Section D — Pattern matching (31-40)

Q31. What are record patterns? A: Patterns that deconstruct records into their components. obj instanceof Point(int x, int y) binds x and y.

Q32. Can you nest record patterns? A: Yes. Pair(Point(int x, int y), int v) binds x, y, v if the structure matches.

Q33. How does pattern matching enforce exhaustiveness? A: For sealed types, the compiler checks every permitted variant has a case. For records implementing sealed interfaces, this works seamlessly.

Q34. Can var be used in patterns? A: Yes. case Point(var x, var y) infers each component's type.

Q35. What's a guarded pattern? A: A pattern with a when clause: case Point(var x, var y) when x > 0. The pattern matches only if both type-shape and condition hold.

Q36. Can patterns appear in switch? A: Yes (Java 21+). switch (obj) { case Point(int x, int y) -> ...; }.

Q37. Can patterns appear in instanceof? A: Yes. if (obj instanceof Point(int x, int y)) — also Java 21+.

Q38. What if the receiver is null in a pattern switch? A: Without an explicit case null, it throws NullPointerException. With case null, it's matched.

Q39. Are patterns checked at compile or runtime? A: Both. The compiler checks structural fit and exhaustiveness; the JVM checks values at runtime.

Q40. What's the bytecode for record patterns? A: invokedynamic to SwitchBootstraps.typeSwitch for type matching, plus accessor calls (record.x(), record.y()) to extract components.


Section E — Edge cases & advanced (41-55)

Q41. Can records have annotations on components? A: Yes. They apply to the record component itself and the corresponding field/parameter/accessor (depending on the annotation's @Target).

Q42. What's Class.isRecord()? A: Returns true if the class has a Record attribute (i.e., declared as a record).

Q43. What's Class.getRecordComponents()? A: Returns an array of RecordComponent describing each component: name, type, accessor, annotations.

Q44. Can I serialize a record with Java serialization? A: Yes. The default behavior writes components and reconstructs via canonical constructor. Validation re-runs.

Q45. Can Jackson serialize records? A: Yes since Jackson 2.12. Default uses component names; @JsonProperty works on components.

Q46. Can Hibernate use records as entities? A: Limited. Records work as @Embeddable since Hibernate 6. Full entity support is awkward (records have no setters; some Hibernate features assume them).

Q47. Can a record be Cloneable? A: Technically yes, but pointless — records are immutable, so cloning makes no sense. Just share the reference.

Q48. What's the cost of a record allocation vs an int field? A: A record has object header overhead (~16 bytes). For pure number-crunching, primitives are cheaper. But escape analysis often eliminates short-lived records.

Q49. Can records be hidden classes? A: Yes. Lookup.defineHiddenClass works for records. Used in some advanced framework code.
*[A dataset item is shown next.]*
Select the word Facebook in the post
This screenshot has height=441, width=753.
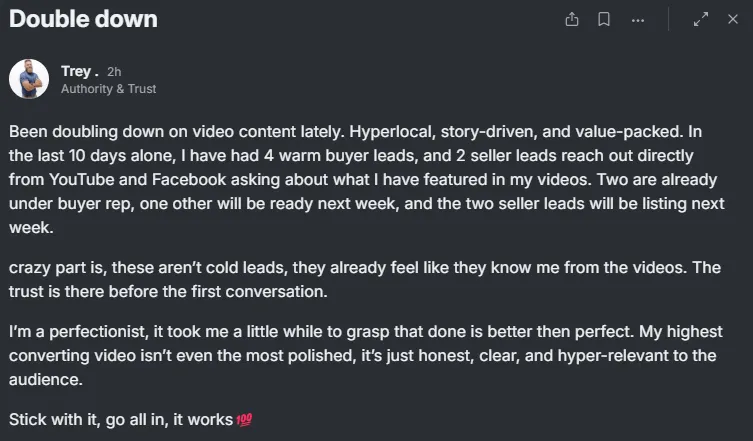click(x=189, y=179)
Q50. Why is Record abstract? A: To force every concrete record class to provide proper equals/hashCode/toString. The abstract methods can be auto-generated by the compiler or written explicitly.


Bonus — staff (51-55)

Q51. How would you migrate a 30-field POJO to a record? A: Step 1: identify which fields are truly canonical state. Step 2: split into smaller records if the data is too wide. Step 3: convert. Step 4: update callers (getters → accessors). Step 5: replace setters with withX or builder patterns.

Q52. Is there a way to copy a record with one field changed without writing withX methods? A: Until JEP 468 (or successor) standardizes with syntax, no. You must write withX methods or use a builder.
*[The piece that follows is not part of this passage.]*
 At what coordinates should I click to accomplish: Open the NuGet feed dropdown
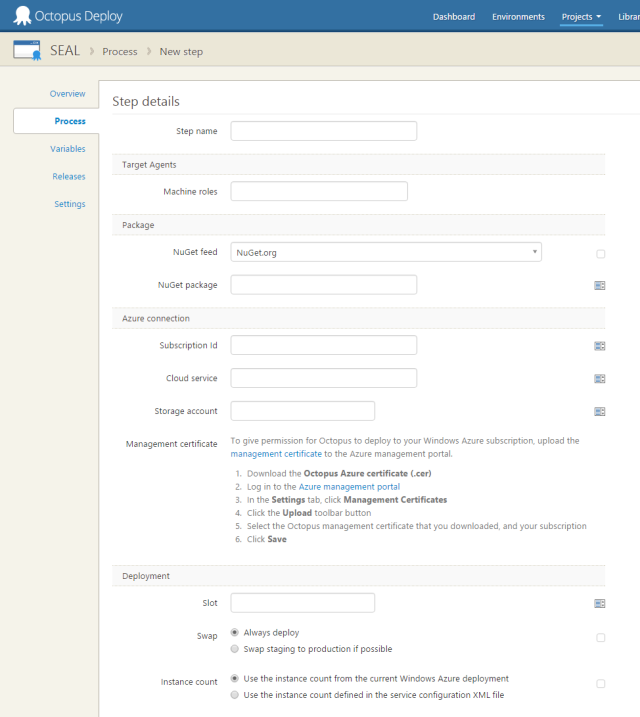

Q53. What's the future of records? A: Built-in with syntax, deeper pattern matching (nested + guards combined), value classes (Project Valhalla) make records flat in memory.
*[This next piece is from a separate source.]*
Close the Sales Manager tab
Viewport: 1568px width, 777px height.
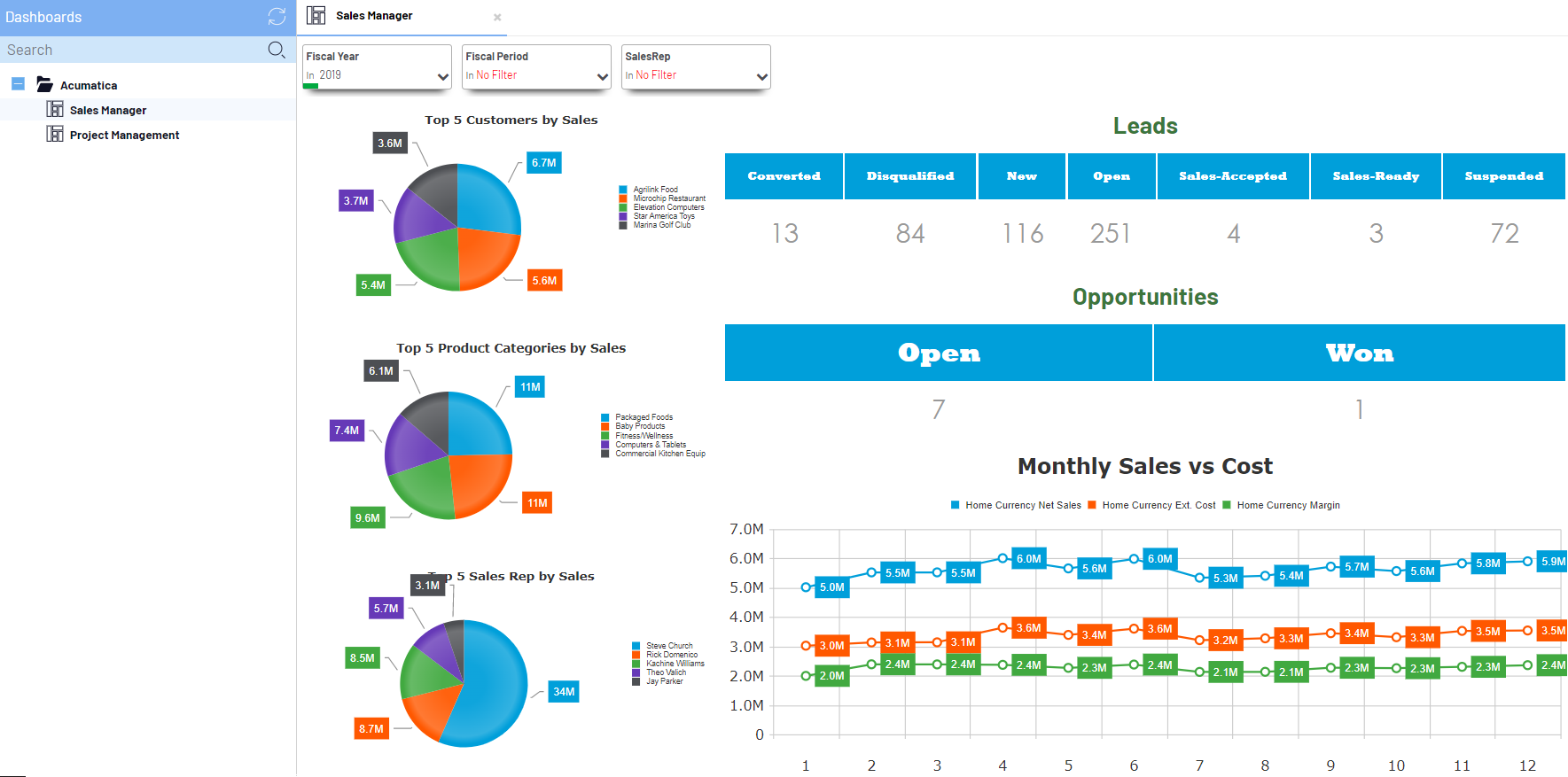tap(497, 17)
Q54. How does Project Valhalla affect records? A: Value classes will be similar to records but without identity. Records can be considered "objects with identity"; value classes are "data without identity, flat in memory."

Q55. When wouldn't you use a sealed interface + records pattern? A: When variants are open-ended (plugins). When variants don't carry data (use enums). When the variants are all just labels (enum is more compact).


Use this list: mix one Q from each section. Strong candidates demonstrate they understand records as a design tool, not just a syntactic shortcut.